40th anniversary of the Two Moors Way, Exmoor and Dartmoor
To mark its 40th anniversary, the Two Moors Way walking route is being relaunched this autumn alongside a whole host of trail improvements and new initiatives, including a brand new website and handy pocket guide
This year, the Two Moors Way turns 40. The fabulous long-distance coast-to-coast walking route runs for 103 miles through some of the southwest’s most glorious countryside. Originally inspired by a group of keen ramblers in 1976, the route winds through the heather-clad, tor-dotted landscape of Dartmoor National Park, before passing through the beautiful river valleys and ancient oak woodland of Exmoor National Park, finishing at the dramatic cliffs in Lynmouth on Exmoor’s coast.
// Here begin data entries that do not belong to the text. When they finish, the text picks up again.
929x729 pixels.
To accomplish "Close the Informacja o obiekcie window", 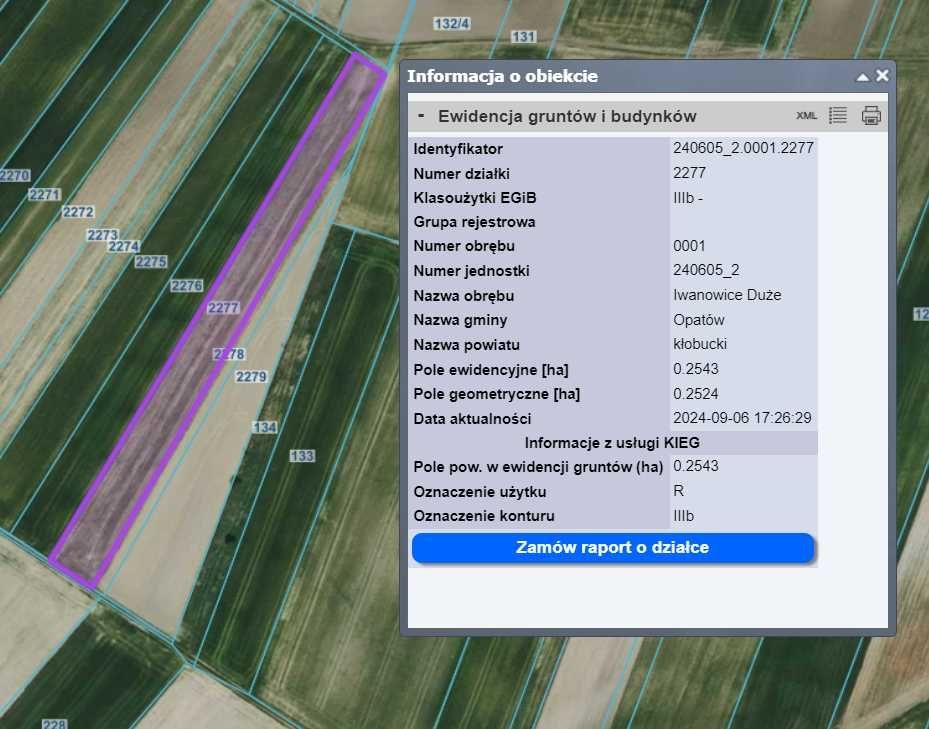I will 882,75.
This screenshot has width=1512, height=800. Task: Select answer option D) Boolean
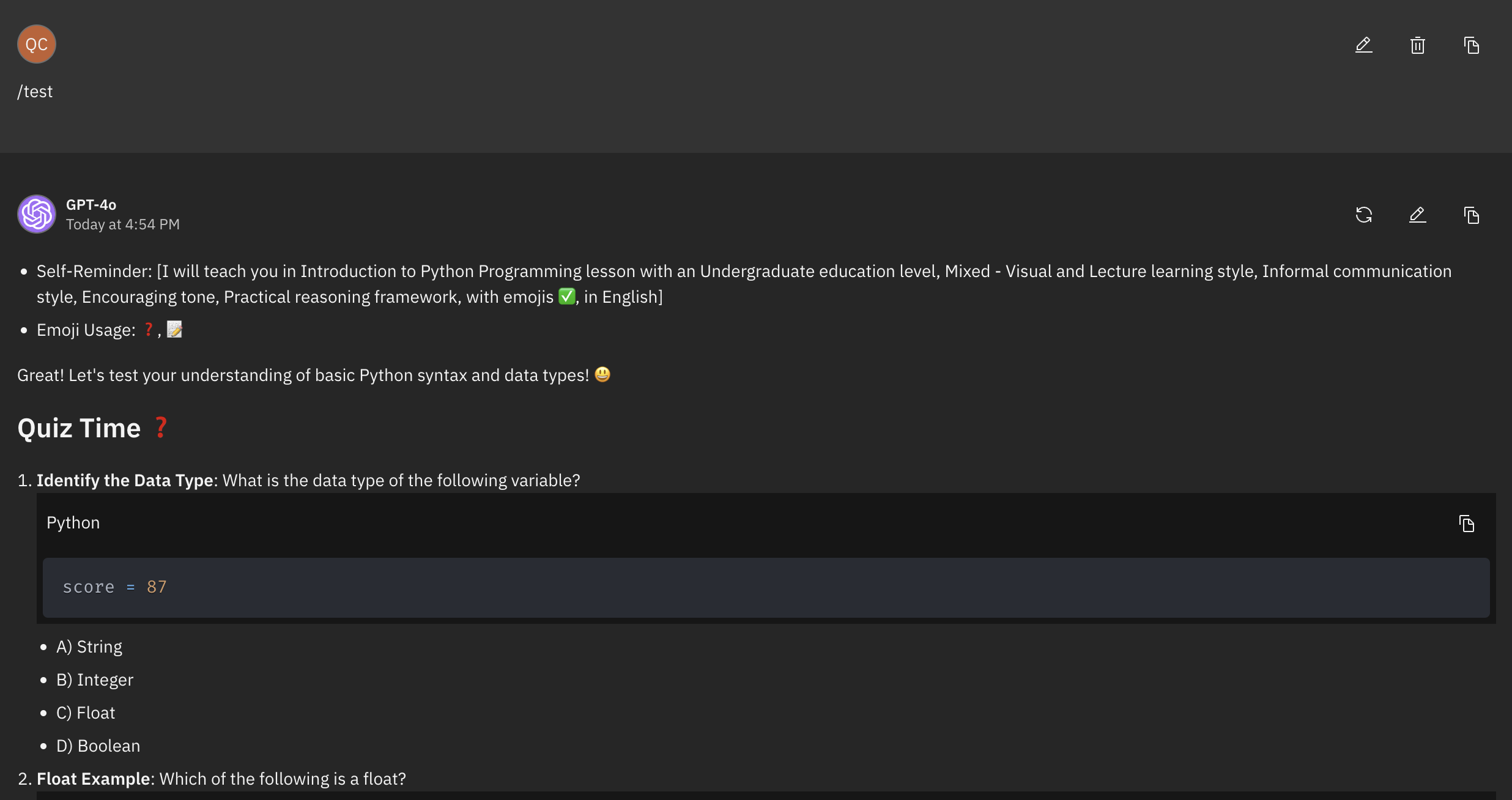pyautogui.click(x=98, y=746)
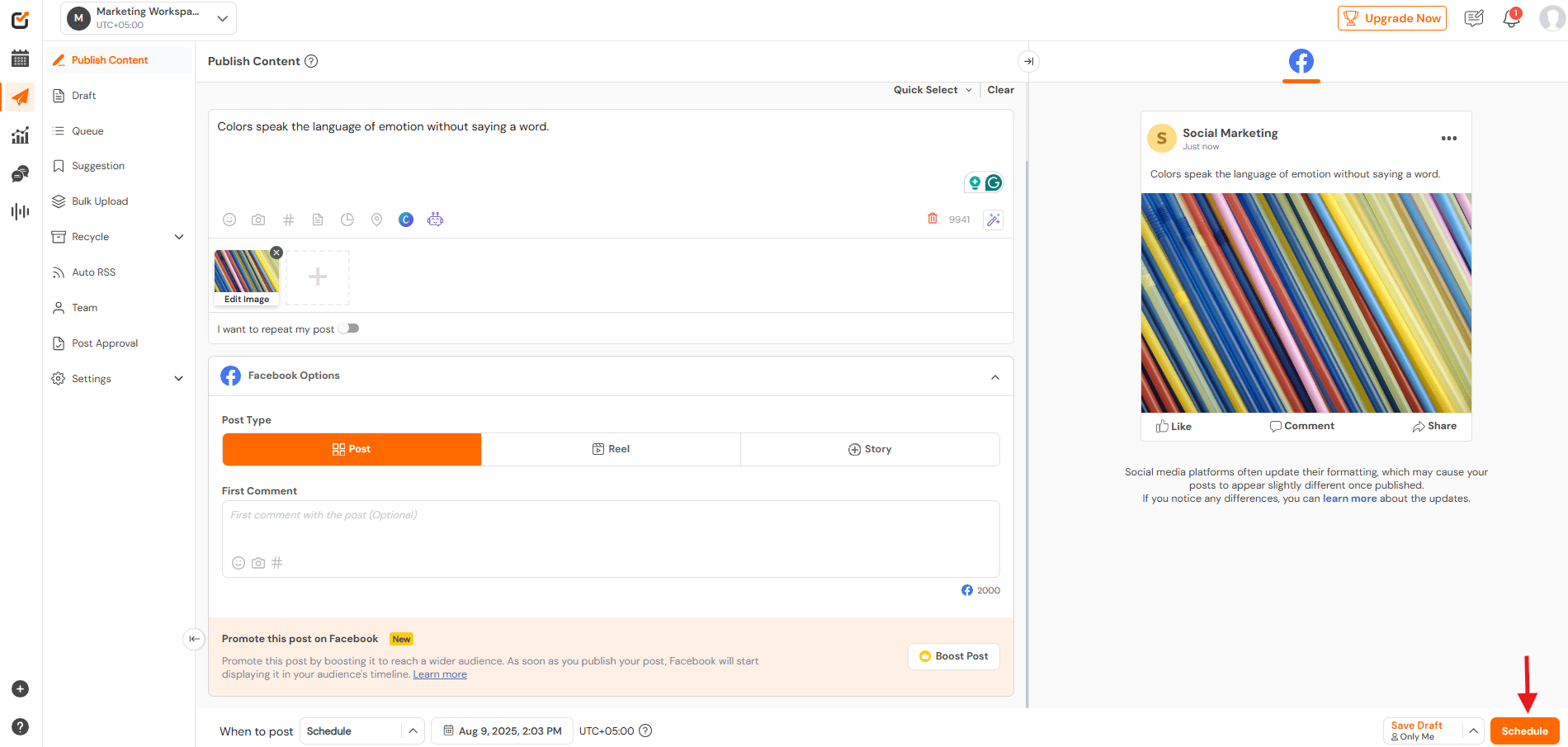Remove the attached colorful image thumbnail
Screen dimensions: 1568x747
(x=276, y=253)
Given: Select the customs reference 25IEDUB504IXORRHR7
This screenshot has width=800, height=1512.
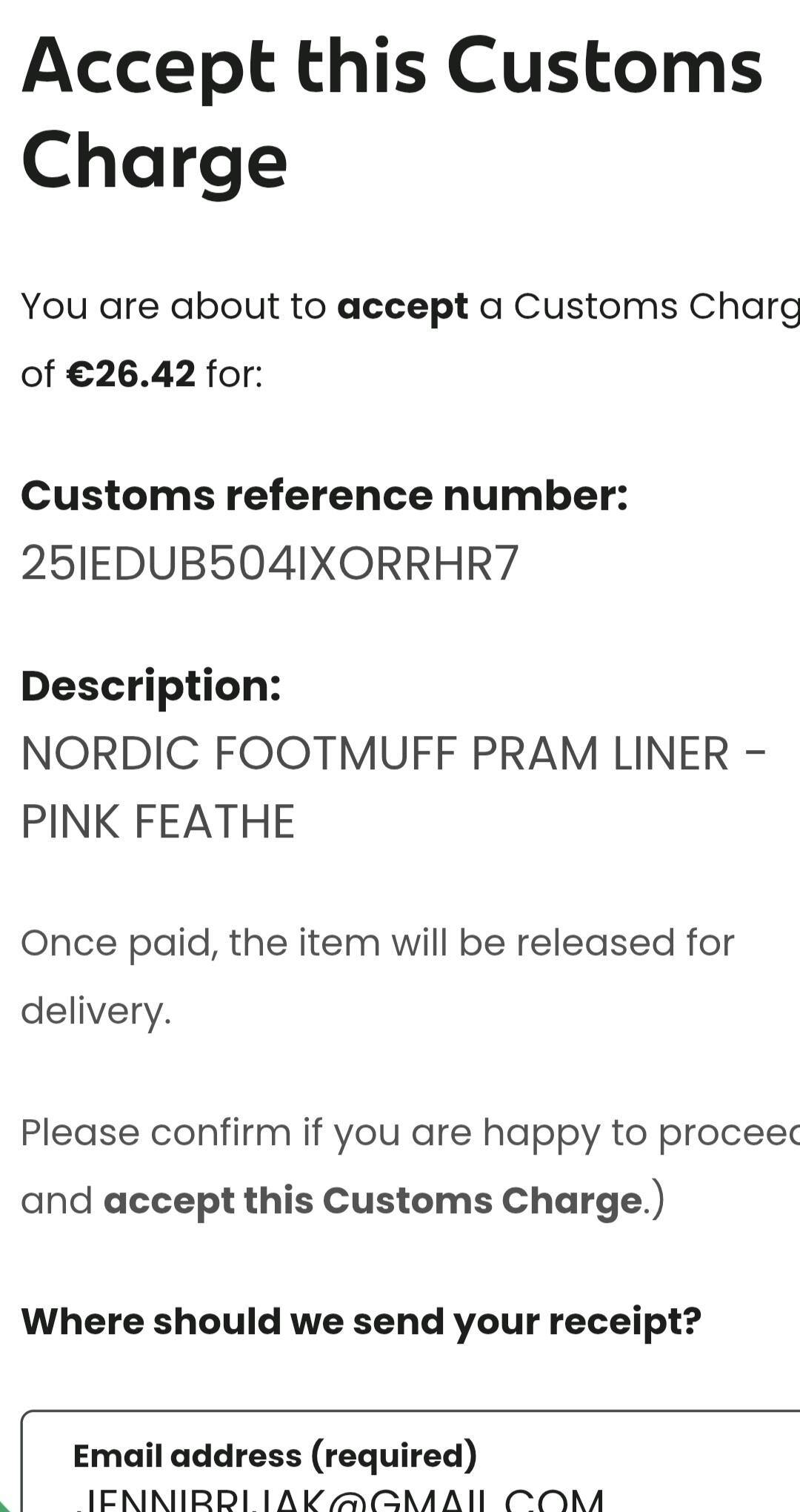Looking at the screenshot, I should tap(270, 563).
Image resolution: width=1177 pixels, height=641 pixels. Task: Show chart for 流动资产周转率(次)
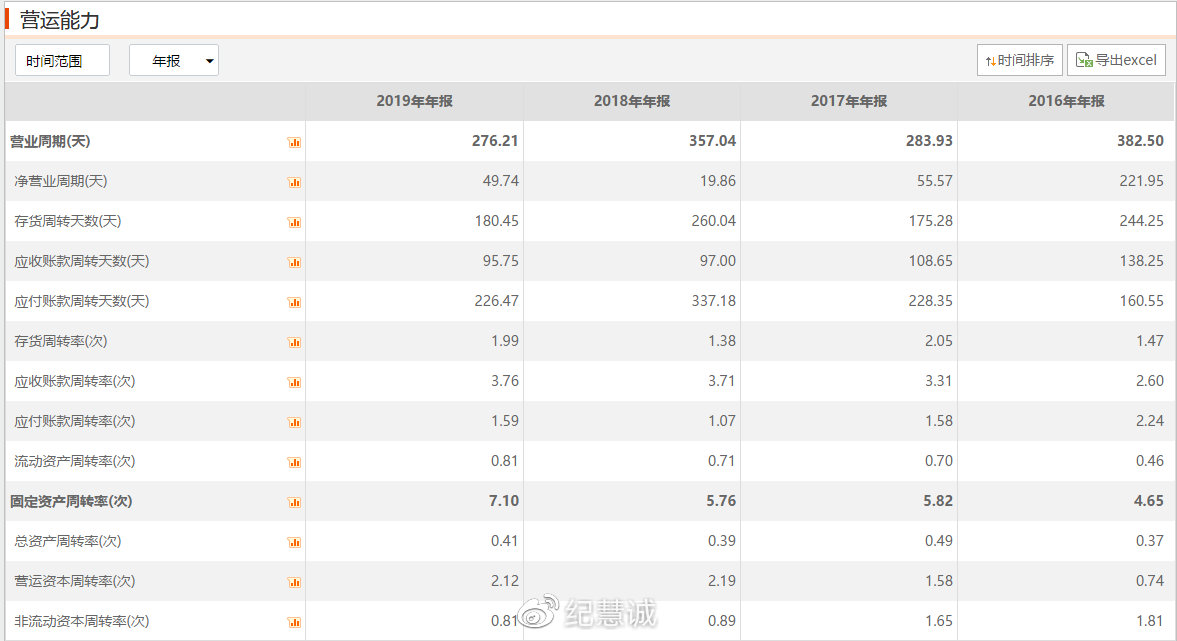coord(294,462)
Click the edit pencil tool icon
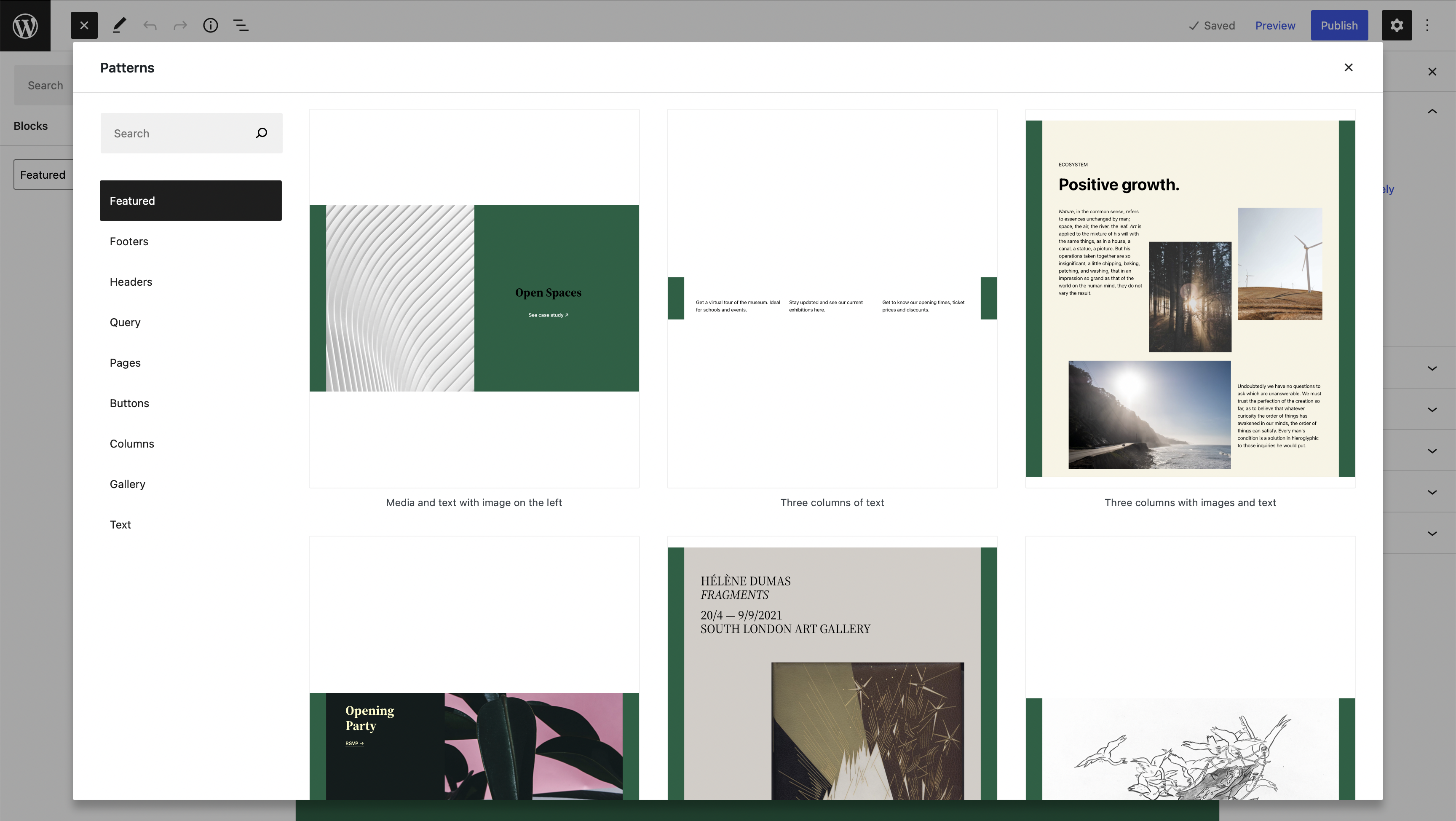Screen dimensions: 1456x821 click(x=117, y=25)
The relaunch of the Two Moors Way, which was celebrated at an event in Simonsbath on 22nd September, involves a series of exciting new developments and initiatives, including various trail improvements such as updating way marking along the entire route, resurfacing footpaths and bridleways, a new all-access section between Wheal Eliza and Simonsbath and a new riverside path at Winstitchen that had been previously washed away.
The new Two Moors Way website features lots of handy tips to help walkers to get the most out of the trail, including a detailed section-by-section account of the route, where to stay and eat along the way, and an informative FAQ section, useful for first-timers and experienced Two-Moorers alike, whilst the lovely imagery and photo gallery offer glimpses of what walkers can expect to see along the route. A new pocket guide will be available at local visitor centres along the route.
Dan James, Sustainable Economy Manager at Exmoor National Park (pictured left above), said: “It has been a great opportunity to bring different partners together to give the route a welcome boost. It’s hard to know exactly how many people walk the route, but conservative estimates suggest thousands of people complete the full walk each year, with many more using it for day walks, all contributing to the economy of some of the area’s most rural communities.”
Richard Drysdale, Visitor Services Manager at Dartmoor National Park (pictured third from left, above) commented: “Walking is one of the most popular activities undertaken by visitors to the area and many enjoy the challenge of a multiday route. Forty years on the Two Moors Way still manages to provide one of the most diverse walks you could wish for and we hope the new resources available from this project will inspire even more people to give the route a go.”
Further improvement works planned include a major restoration of one of Exmoor’s most remote sections at Long Chains Combe, and further signage and surface improvements at Colebrooke, Hittisleigh and Cheriton Bishop.